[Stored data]
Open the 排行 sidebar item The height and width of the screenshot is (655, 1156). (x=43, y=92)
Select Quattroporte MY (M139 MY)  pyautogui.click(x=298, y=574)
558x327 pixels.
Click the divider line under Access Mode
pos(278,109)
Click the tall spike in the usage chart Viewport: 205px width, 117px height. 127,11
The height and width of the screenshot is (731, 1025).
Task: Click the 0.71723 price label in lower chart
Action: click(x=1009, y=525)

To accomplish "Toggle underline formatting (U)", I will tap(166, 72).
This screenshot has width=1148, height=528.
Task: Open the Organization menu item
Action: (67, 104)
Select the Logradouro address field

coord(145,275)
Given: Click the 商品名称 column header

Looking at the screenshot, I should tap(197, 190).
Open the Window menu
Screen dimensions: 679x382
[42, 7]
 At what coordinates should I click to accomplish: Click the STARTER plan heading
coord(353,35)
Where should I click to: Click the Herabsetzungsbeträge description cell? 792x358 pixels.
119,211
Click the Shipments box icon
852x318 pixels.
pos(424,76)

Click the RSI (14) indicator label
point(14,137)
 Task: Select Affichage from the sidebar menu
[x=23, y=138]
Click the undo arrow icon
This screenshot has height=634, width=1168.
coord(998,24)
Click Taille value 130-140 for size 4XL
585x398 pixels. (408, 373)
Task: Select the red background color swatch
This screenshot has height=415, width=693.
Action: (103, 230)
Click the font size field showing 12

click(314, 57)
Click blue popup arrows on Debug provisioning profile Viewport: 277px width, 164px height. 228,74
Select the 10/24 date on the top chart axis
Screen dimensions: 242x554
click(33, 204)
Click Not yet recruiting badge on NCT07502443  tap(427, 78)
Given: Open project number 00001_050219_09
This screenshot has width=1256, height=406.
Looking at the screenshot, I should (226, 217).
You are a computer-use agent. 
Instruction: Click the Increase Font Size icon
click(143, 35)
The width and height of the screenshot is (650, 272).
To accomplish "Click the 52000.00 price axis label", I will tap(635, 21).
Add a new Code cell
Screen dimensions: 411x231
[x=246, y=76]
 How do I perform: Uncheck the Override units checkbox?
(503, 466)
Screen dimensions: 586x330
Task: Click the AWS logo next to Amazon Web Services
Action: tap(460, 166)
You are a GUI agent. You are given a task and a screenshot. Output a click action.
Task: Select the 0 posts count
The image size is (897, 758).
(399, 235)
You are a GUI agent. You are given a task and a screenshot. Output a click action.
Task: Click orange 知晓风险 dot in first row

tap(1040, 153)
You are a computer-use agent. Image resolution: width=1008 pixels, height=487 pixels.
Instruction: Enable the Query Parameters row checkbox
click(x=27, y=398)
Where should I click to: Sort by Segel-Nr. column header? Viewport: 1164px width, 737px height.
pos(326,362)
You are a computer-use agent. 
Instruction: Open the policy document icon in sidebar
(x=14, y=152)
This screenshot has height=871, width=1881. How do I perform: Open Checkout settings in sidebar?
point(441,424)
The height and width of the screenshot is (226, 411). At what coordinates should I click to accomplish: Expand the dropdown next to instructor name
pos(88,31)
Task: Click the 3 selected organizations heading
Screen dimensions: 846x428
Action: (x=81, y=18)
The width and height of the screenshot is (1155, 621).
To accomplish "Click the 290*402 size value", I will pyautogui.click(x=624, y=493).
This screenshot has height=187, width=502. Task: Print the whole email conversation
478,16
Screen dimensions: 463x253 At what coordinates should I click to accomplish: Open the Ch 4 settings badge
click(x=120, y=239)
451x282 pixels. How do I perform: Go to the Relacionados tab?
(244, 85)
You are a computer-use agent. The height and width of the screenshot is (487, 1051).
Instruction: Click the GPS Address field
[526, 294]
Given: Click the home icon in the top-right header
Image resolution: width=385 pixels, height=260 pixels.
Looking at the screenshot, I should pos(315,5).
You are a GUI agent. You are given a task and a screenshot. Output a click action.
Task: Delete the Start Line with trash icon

§ TASK DESCRIPTION
Copy out, exactly and alone, the lines of the entries above between the ones holding "Click the Shipments box icon" and "Task: Select the red background color swatch", inclusive.

§ EXPECTED ANSWER
Click the Shipments box icon
852x318 pixels.
pos(424,76)

Click the RSI (14) indicator label
point(14,137)
 Task: Select Affichage from the sidebar menu
[x=23, y=138]
Click the undo arrow icon
This screenshot has height=634, width=1168.
coord(998,24)
Click Taille value 130-140 for size 4XL
585x398 pixels. (408, 373)
Task: Select the red background color swatch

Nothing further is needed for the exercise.